Let’s begin with the second question. For rules to be systematic, they all have to be about the same thing. If you mix up the rules of the road, the rules of mathematics, etc. then you have a hodgepodge. Ergo, to be systematic, the rules of morality can’t be all mixed up. They all have to be about the same thing, namely, morality and they must come from a moral point of view.

So a rule like “never discuss morality after two a.m. or after two six packs of beer, whichever comes first” is a moral rule since it is about morality?

Not exactly. True, it’s about morality, and true, it tells one what to do, but it’s not a moral rule since it doesn’t tell one what one ought to do, morally speaking. It’s a sort of prudential or nonmoral rule, or more likely, someone’s feeble idea of a joke. Not all oughts are moral oughts.

Are you saying that my religion or the laws of my country are not worthy of guiding my behavior?
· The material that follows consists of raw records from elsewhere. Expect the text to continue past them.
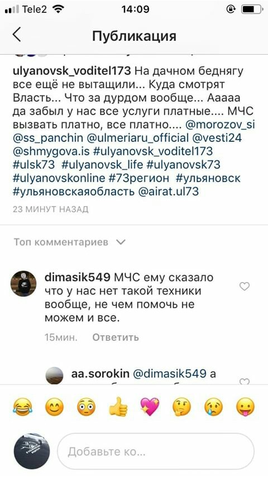The width and height of the screenshot is (268, 477).
Task: Open the #ulyanovsk_life hashtag
Action: (x=102, y=165)
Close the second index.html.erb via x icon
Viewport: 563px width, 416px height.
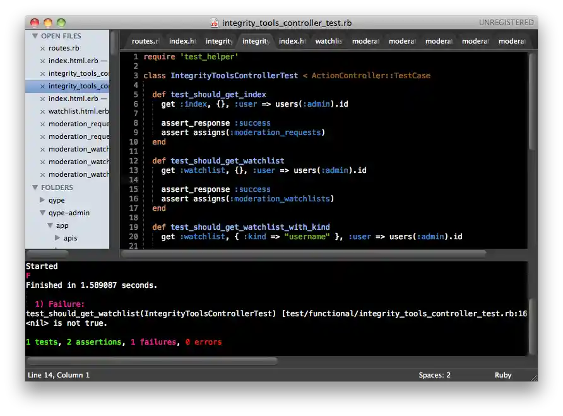[x=42, y=98]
Yes, to some extent I am. Our beliefs systems are very valuable to who we are as persons, but not all religious or legal viewpoints coincide with what is the morally right thing to do. This is the domain of ethics and as such we should be systematic and objective in our application.

To be systematic, then, one must be careful not to mix up moral rules with other kinds of rules, such as prudence, religion, or etiquette.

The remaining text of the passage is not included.